• Textauszug:
+ + +

Seit April dieses Jahres erforscht der Untersuchungsausschuss 7/2 des Thüringer Landtags die Frage: "Treuhand in Thüringen: Erfolgsgeschichte oder Ausverkauf?" Der Treuhandanstalt gehörten ab Juli 1990 alle rund 8.400 einst nach sowjetischem Vorbild verstaatlichten sogenannten Volkseigenen Betriebe der DDR. Ihre Aufgabe war es, die Betriebe zu privatisieren. Praktisch über Nacht war die Anstalt zum größten Arbeitgeber der Welt geworden, verantwortlich für mehr als vier Millionen Arbeitnehmer*innen. Eine Aufgabe, die in dieser Größenordnung ohne Beispiel war und für die es der Anstalt an allem fehlte: Personal, Erfahrung, Zeit, Kontrolle, Wissen, Übersicht. Was auch gar nicht so schlimm ist, fand die damalige Bundesregierung, denn es sollte vor allem schnell schnell schnell gehen.
Die Treuhand steht für mich für die größte Vernichtung von Produktivvermögen in Friedenszeiten. Eine solche Vernichtungsaktion von Dingen, die nach dem Zweiten Weltkrieg unter riesigen inneren Schwierigkeiten, mit viel Schweiß von vielen, vielen Menschen und mit von außen errichteten Hürden aufgebaut worden waren, ist bemerkenswert. Und das in nur vier Jahren. An den Folgen krankt Ostdeutschland bis heute. Und viele, viele Menschen litten und leiden daran bis jetzt. Nicht wenige Suizide gehen auf diese Politik zurück.

+ + +

• Datensätze:
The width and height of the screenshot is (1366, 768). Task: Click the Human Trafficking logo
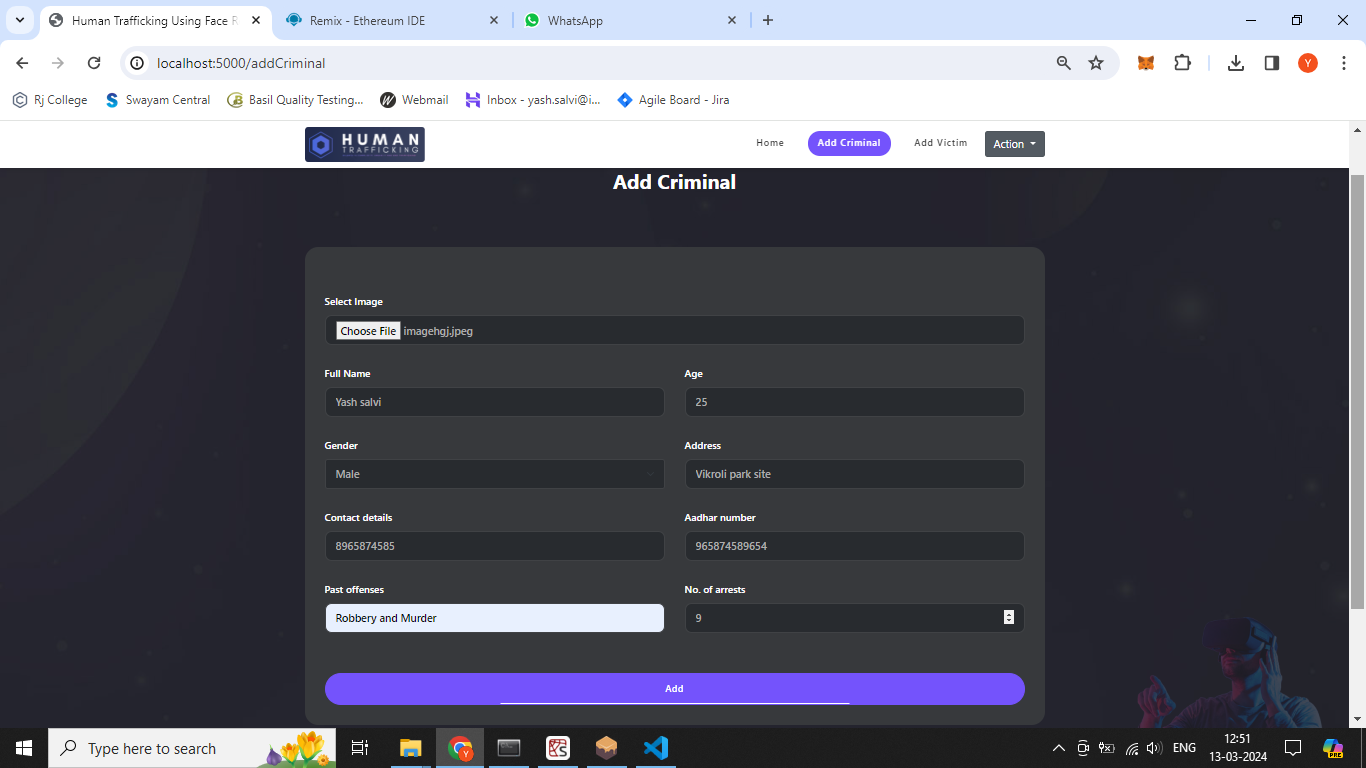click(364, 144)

+ + +

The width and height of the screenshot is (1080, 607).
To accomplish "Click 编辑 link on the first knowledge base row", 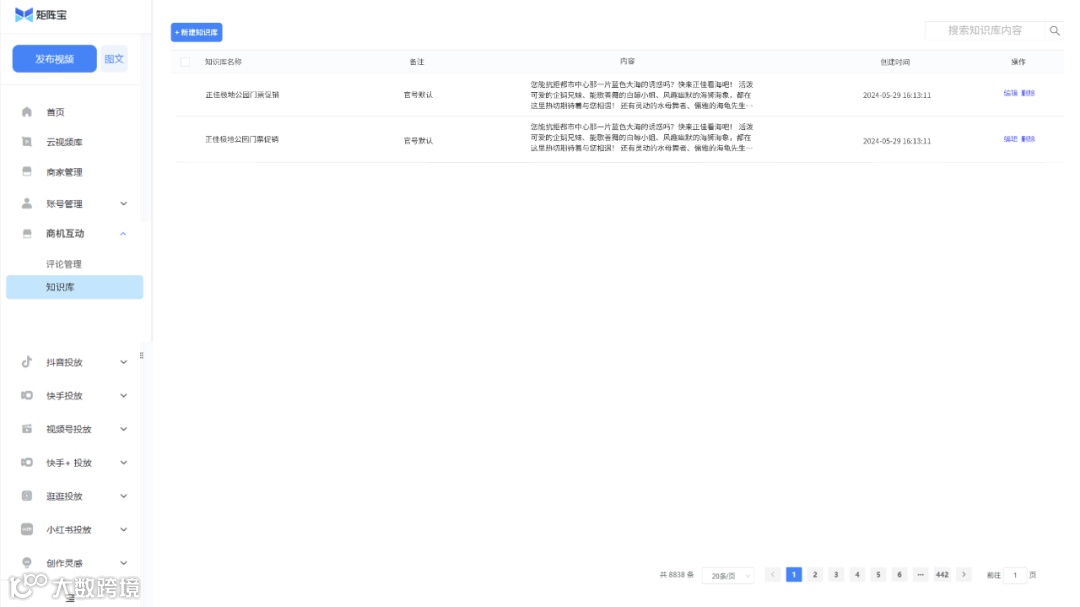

+ + +

• Aufgabe:
Gib aus dem Textauszug über die Treuhand das Stück wortgetreu wieder, das mit den Worten „Die Treuhand steht“ anfängt und mit „diese Politik zurück.“ aufhört. Maßgeblich ist allein der Textauszug.

• Lösung:
Die Treuhand steht für mich für die größte Vernichtung von Produktivvermögen in Friedenszeiten. Eine solche Vernichtungsaktion von Dingen, die nach dem Zweiten Weltkrieg unter riesigen inneren Schwierigkeiten, mit viel Schweiß von vielen, vielen Menschen und mit von außen errichteten Hürden aufgebaut worden waren, ist bemerkenswert. Und das in nur vier Jahren. An den Folgen krankt Ostdeutschland bis heute. Und viele, viele Menschen litten und leiden daran bis jetzt. Nicht wenige Suizide gehen auf diese Politik zurück.